I straight cold-called him. He didn’t pick up, so I left a message. I didn’t hear anything from him for a long time, but finally he called me:

“This is Vincent.”

No small talk, he was very direct.

“What are you doing, man?” he asked me aggressively.

I was a little shocked and replied:

“I’m doing this book and I’d be so stoked if you could be part of it.”

I offered him $5,000. I had no idea how small amount of money that was.

“No, man. No! I’m not doing that!” he replied and sounded pissed off.

I ended up paying him more, but he did it for very cheap in the context of what he gets paid.

On the day of the photoshoot, I didn’t know if he would show up. He did and we ended up making it happen. It was just me, my friend Bo and a stylist who was helping us out. When Vincent saw how we built everything together and how hands-on I was, his guard came down and he became a fan of the project. He noticed that I was doing my thing and he accepted me – just like the skate community in my teens.

SOMEONEATNIKEmust have got a copy of the book. They were thinking, this is something Nike would do.

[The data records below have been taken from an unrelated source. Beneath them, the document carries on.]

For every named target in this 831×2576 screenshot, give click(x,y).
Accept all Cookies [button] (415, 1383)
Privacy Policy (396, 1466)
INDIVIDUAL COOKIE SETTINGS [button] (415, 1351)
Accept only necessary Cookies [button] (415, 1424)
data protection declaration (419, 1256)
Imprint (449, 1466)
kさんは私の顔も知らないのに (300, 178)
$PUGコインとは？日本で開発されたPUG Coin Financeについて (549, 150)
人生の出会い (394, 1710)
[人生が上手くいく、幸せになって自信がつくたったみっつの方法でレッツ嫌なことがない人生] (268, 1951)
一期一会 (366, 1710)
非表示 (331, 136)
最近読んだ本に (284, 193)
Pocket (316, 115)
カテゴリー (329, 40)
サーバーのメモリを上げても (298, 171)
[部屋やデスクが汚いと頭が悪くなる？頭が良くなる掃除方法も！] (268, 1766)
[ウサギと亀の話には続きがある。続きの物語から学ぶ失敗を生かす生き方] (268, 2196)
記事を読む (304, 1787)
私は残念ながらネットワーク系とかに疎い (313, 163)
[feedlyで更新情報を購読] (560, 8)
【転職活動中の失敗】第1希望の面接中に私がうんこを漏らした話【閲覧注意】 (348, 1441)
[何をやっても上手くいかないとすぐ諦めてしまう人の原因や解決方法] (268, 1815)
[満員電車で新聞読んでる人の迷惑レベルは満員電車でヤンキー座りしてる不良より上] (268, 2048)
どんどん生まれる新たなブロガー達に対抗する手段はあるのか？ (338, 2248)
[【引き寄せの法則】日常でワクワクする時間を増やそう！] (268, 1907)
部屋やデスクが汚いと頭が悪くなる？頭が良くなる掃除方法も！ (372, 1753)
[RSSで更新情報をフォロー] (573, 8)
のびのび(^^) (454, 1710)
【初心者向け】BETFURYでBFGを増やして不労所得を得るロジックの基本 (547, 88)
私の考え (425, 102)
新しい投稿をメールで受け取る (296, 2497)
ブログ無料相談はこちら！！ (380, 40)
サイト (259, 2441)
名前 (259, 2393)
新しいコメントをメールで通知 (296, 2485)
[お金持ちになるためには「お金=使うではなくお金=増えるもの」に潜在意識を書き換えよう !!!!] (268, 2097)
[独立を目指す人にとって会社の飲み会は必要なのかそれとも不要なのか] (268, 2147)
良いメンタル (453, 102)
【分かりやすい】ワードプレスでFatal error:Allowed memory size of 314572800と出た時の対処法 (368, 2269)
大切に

Next, something unexpected happened. A high-level executive at Nike reached out to me one day. His name was Roger. He asked me in an English accent:

“Adrian, what are you doing?”

I was a little confused.

Then he paused and said:

“Why don’t you come and work at Nike? I think it’s really your next step.”

I was thinking out loud:

“Why would I want to close down my successful design studio? I’m making good money. I’m loving the scope of the work and the projects. Why would I want to take a job at a big corporation which is probably pretty complicated and not that enjoyable?”

His next words resonated in my heart:

“You’re never going to reach your full potential if you stay in your own space,” he stated calmly.

I realized I was limiting myself by dictating my own success. I was doing successful things, but I wasn’t really challenging myself.

Roger was determined and continued:

“If you come to Nike, you’re going to work with the world’s best people and on the world’s biggest projects.”

Then, he said something that I wasn’t able to unhear, no matter how much I tried:

“If you come to work at Nike, you’re going to work with people who ask something of you that you won’t ask of yourself.”

I had to make a very intimidating decision: do I want to step out of my comfort zone and step on a stage where expectations are a million times higher? Would I go into a company where I felt everyone was better than me?

It took about six months. Roger would check in with me every couple of weeks, and months passed by. He didn’t give up, and eventually, I had to look him in the eye and say:

“Roger, you’re right. I’m going to listen to you because you see something in me that I don’t see in myself. I trust you.”

It was an unknown territory, it felt dangerous. The bright light was shone on me – something that was my nightmare as a kid.